Restraint stress increased the permeability of the nasal epithelium in BALB/c mice

Stress seems to affect the onset and evolution of diverse illnesses with an inflammatory substrate. Whether physiological or psychological, stress increases epithelial permeability. In the mucosa of the nasal cavity and upper respiratory tract, the epithelial barrier is regulated in large part by bicellular and tricellular tight junctions (bTJs and tTJs, respectively). The junctional complexes are composed of multiple membrane proteins: claudins, tight-junction-associated MARVEL proteins (TAMs: occludin, tricellulin and marvelD3), and scaffolding proteins such as ZO-1, -2 and -3. The aim of the present study was to examine the possible modification of nasal permeability and TJ protein expression in a mouse model of acute psychological stress (a 4-h immobility session).
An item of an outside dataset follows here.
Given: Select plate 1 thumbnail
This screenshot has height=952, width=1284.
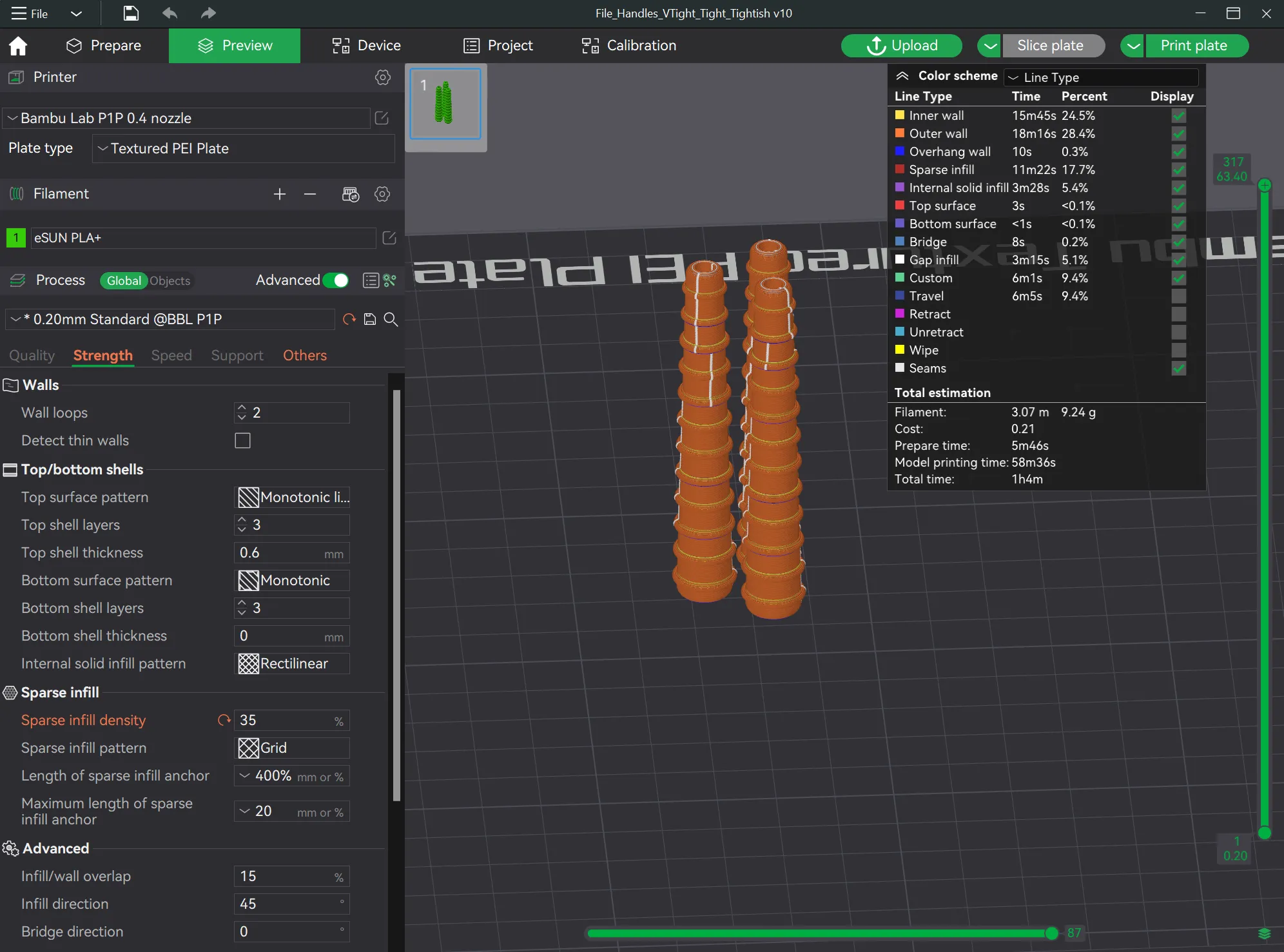Looking at the screenshot, I should point(445,104).
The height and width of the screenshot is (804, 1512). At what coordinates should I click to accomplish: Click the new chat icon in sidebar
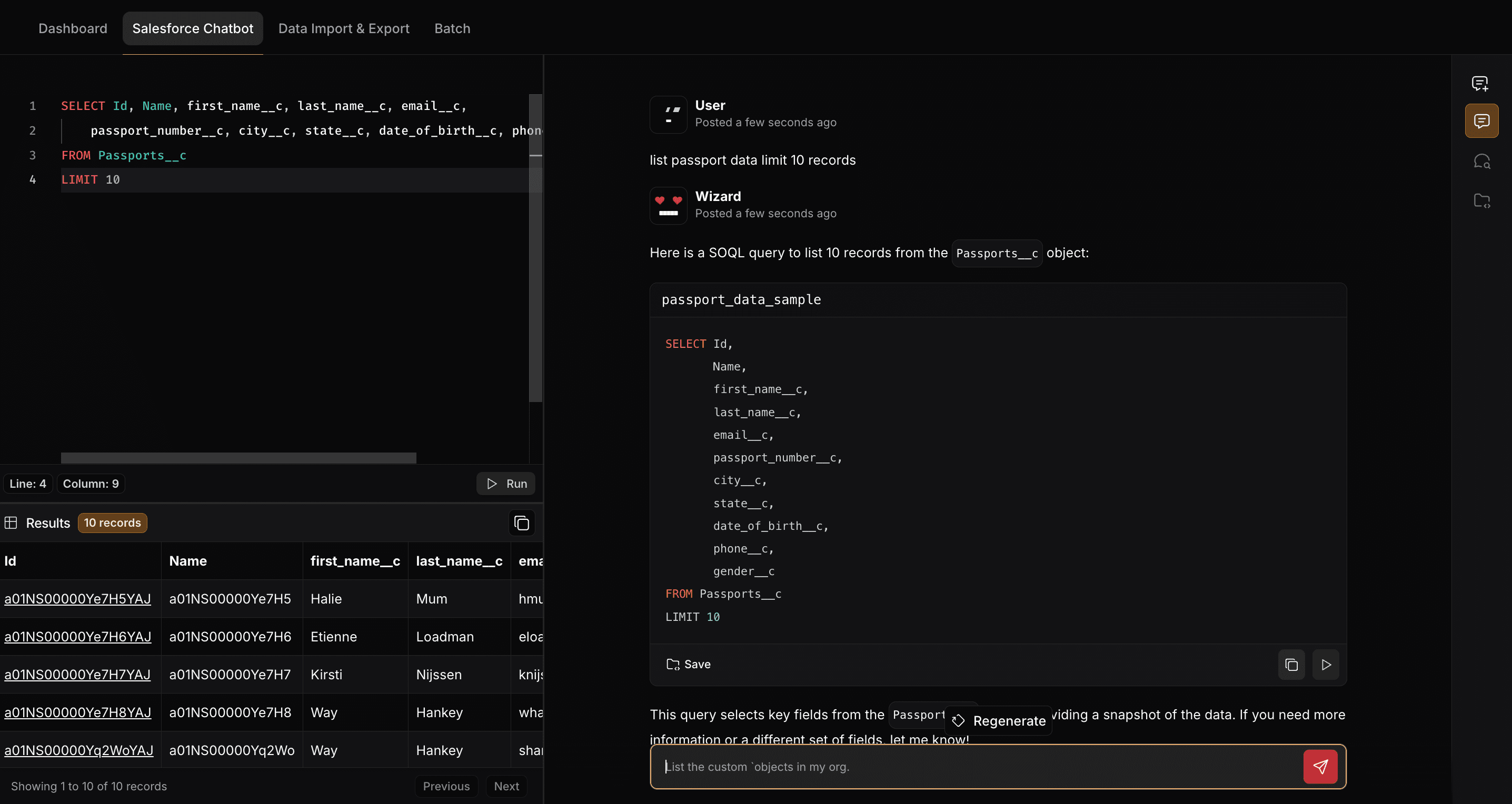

Serum corticosterone was quantified from plasma samples to verify the onset of stress. Evaluation was made of the relative concentration of key proteins in nasal mucosa by using Western blot, and of changes in permeability by analyzing FITC-Dextran leakage from the nose to the blood. Compared to the control, the stressed group showed a greater epithelial permeability to FITC-Dextran, a reduced expression of occludin and tricellulin, and an elevated expression of ZO-2 and claudin-4. This evidence points to increased paracellular flow of large molecules through an altered structure of tTJs. Apparently, the structure of bTJs remained unchanged. The current findings could provide insights into the relation of stress to the onset/exacerbation of respiratory infections and/or allergies.